◆ **Supplied passage**:
▬▬▬▬▬▬

Member of the New Zealand Parliament for Patea
- In office 1921–1922
- Preceded by: Walter Powdrell
- Succeeded by: James Randall Corrigan

Personal details
- Born: 13 March 1867 Wellington, New Zealand
- Died: 26 July 1955 (aged 88) Hāwera, New Zealand
- Spouse: Elizabeth Ann Nicholson ​ ​(m. 1892; died 1944)​
- Children: 4
- Occupation: Music retailer
- Awards: Queen Elizabeth II Coronation Medal (1953)

= Edwin Dixon =

New Zealand politician

Edwin Dixon (1867–1955) was a New Zealand politician and music retailer. He served as the Reform Party Member of Parliament for Patea from 1921 to 1922, and was mayor of Hāwera from 1915 to 1923.

▬▬▬▬▬▬

◆ **Dataset content**:

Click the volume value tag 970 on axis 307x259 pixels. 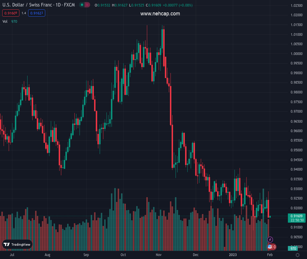coord(293,249)
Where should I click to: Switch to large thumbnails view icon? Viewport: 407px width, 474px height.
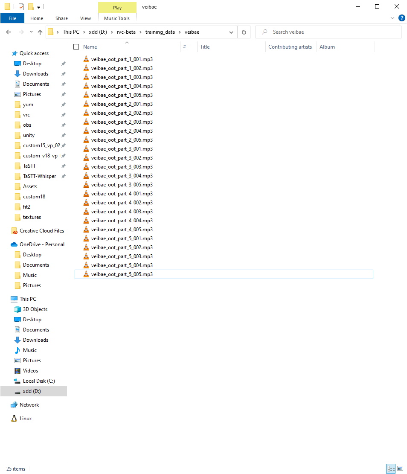pos(400,468)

▬▬▬▬▬▬

◆ **Tasks to perform**:
#1 Copy the Edwin Dixon passage word for word, from "Member of the" up to and including "Coronation Medal (1953)".
#2 Continue the biography of Edwin Dixon, picking up after its final sentence.

◆ **Numbered answers**:
#1
Member of the New Zealand Parliament for Patea
- In office 1921–1922
- Preceded by: Walter Powdrell
- Succeeded by: James Randall Corrigan

Personal details
- Born: 13 March 1867 Wellington, New Zealand
- Died: 26 July 1955 (aged 88) Hāwera, New Zealand
- Spouse: Elizabeth Ann Nicholson ​ ​(m. 1892; died 1944)​
- Children: 4
- Occupation: Music retailer
- Awards: Queen Elizabeth II Coronation Medal (1953)

#2
==Early life and family==
Born in Wellington on 13 March 1867, Dixon was the son of Joe and Rosina Hannah Dixon. He was educated in Wellington and after leaving school worked in the confectionery business for eight years. After moving to Palmerston North, he was employed by Grace, Clark and Company, a firm that sold pianos, musical instruments and music. On 17 February 1892, Dixon married Elizabeth Ann Nicholson at the Broad Street Methodist Church in Palmerston North, and the couple went on to have four daughters. In about 1902, Dixon moved to Hāwera as branch manager for Grace, Clark and Company, before taking over the branch on his own account and going into partnership with Charles Alfred Bates.

==Political career==

Dixon served as mayor of Hāwera from 1915 to 1923.

He won the Patea electorate representing the Reform Party in a 1921 by-election after the death of the previous MP, Walter Powdrell, but was defeated in the 1922 general election.

New Zealand Parliament
| Years | Term | Electorate |  | Party |  |
|---|---|---|---|---|---|
| 1921–1922 | 20th | Patea |  |  | Reform |

==Later life==
Dixon's wife, Elizabeth Dixon, died in 1944. In 1953, Dixon was awarded the Queen Elizabeth II Coronation Medal. He died two years later, on 26 July 1955, at the age of 88, and was buried at Hāwera Cemetery.